North Dakota Gov. Doug Burgum announced Thursday, March 10, the state will pull back on its response to the COVID-19 pandemic as infection numbers fall.
Going forward, the state will treat COVID-19 as an endemic disease, meaning the virus is still present but the case count is more stable, Burgum said in a news release.
The North Dakota National Guard’s support of COVID-19 testing and vaccination operations will end March 17. Burgum activated the National Guard to help with the pandemic response two years ago.
Starting next week, the state Department of Health will begin reporting COVID-19 infection data weekly instead of daily.
Burgum said the emergence of COVID-19 treatment and prevention options allows North Dakota to take a new approach to pandemic response.
“As we prepare to shift into a new phase and learn to live with this virus, we have resources and tools that were not available two years ago,” the Republican governor said. “Research, vaccines, monoclonal antibodies, antivirals and at-home test kits have changed what we know about the virus and how we respond in our communities.”

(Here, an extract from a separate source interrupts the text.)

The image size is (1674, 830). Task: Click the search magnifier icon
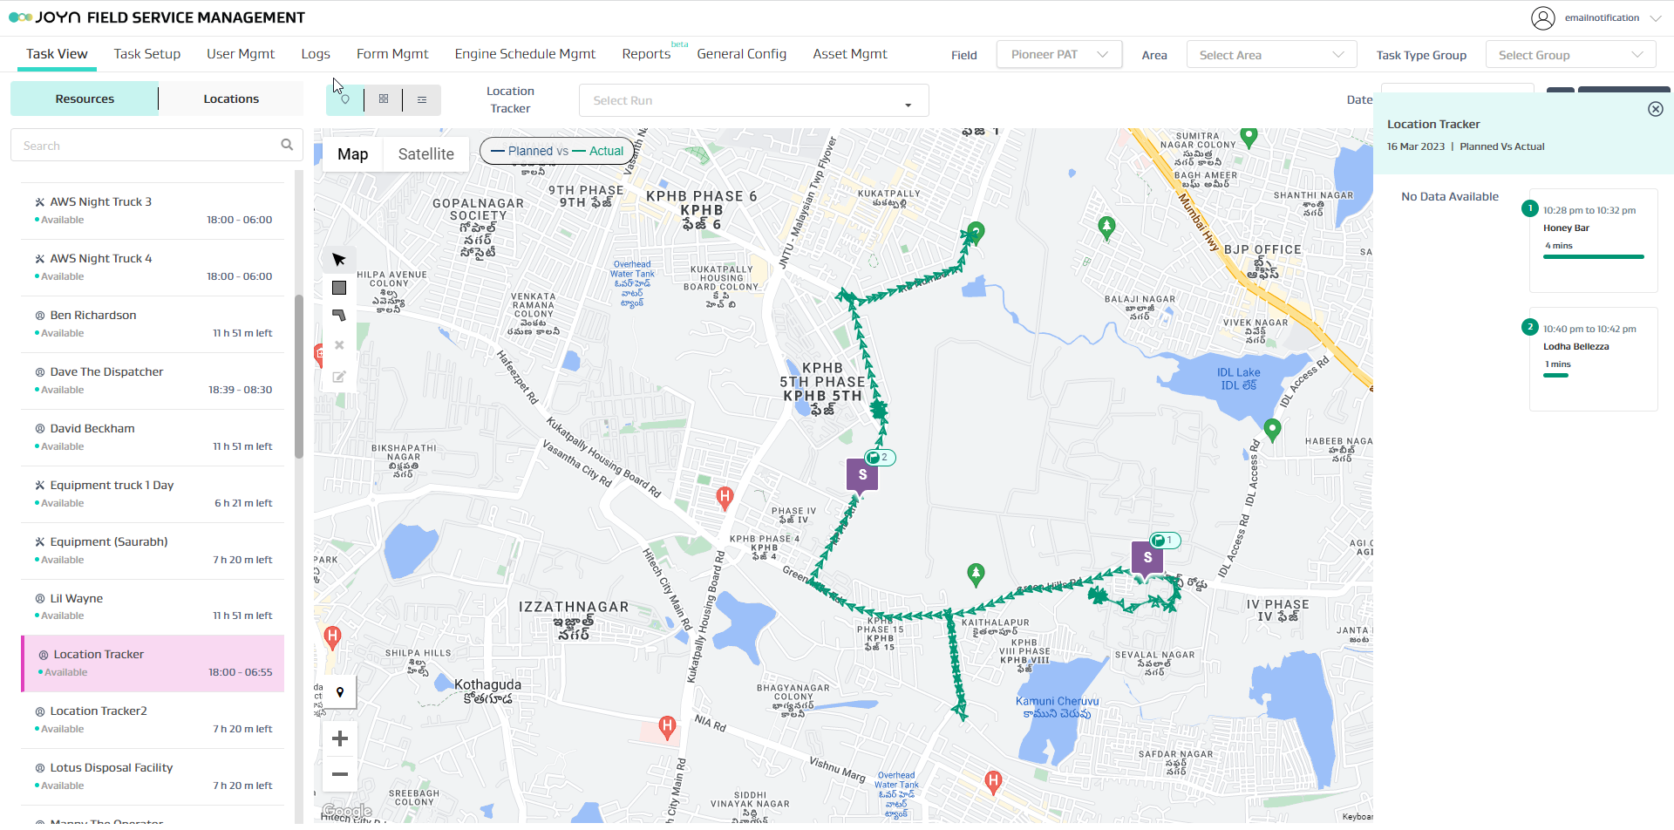coord(287,145)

However, State Health Officer Dr. Nizar Wehbi said the state will maintain its pandemic response capacity in case another surge or variant emerges.
North Dakota’s COVID-19 case count has fallen sharply since a winter spike driven by the highly infectious omicron variant. The state recorded more than 12,000 active cases in late January, but that number sat at fewer than 400 on Thursday. Over that same span, hospitalizations have come down from nearly 200 to 56.

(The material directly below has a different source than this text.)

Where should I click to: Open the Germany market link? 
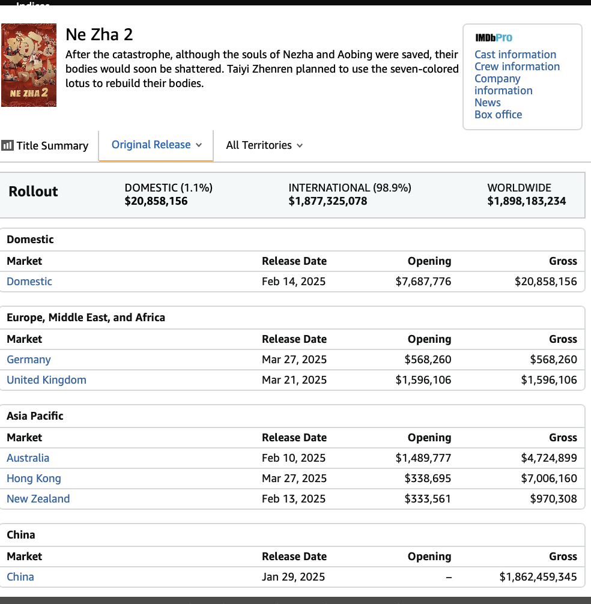pos(29,360)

Despite state-backed campaigns promoting the vaccine, only 54.5% of residents are considered fully vaccinated, putting North Dakota tenth to last in inoculation rate nationally, according to the Centers for Disease Control and Prevention. More than 65% of Americans are fully vaccinated.
Democratic House Minority Leader Josh Boschee said the governor’s decision looked like a prudent move, given the reality of the state’s inability to eradicate the virus through mitigation measures advised by public health experts.
The Fargo Democrat called the announcement “a recognition of what many of us know:” that COVID-19 is a disease that will be “with us for a long time or forever” because of resistance to pandemic measures that have prevented the state from doing away with the virus.
“It’s our new normal,” he said.
Health experts like Wehbi recommend vaccination for residents 5 and up, including those who have previously recovered from COVID-19. In North Dakota, people who received the vaccine and booster dose are 3.7 times less likely to be hospitalized with COVID-19 than those who are not fully vaccinated.
Since the pandemic first hit North Dakota in March 2020, the state has reported 2,218 COVID-19 deaths, including 1,035 fatalities in nursing homes and other long-term care facilities.
Wehbi urged North Dakotans to continue staying home when sick and consider adding at-home COVID-19 tests to their medicine cabinets.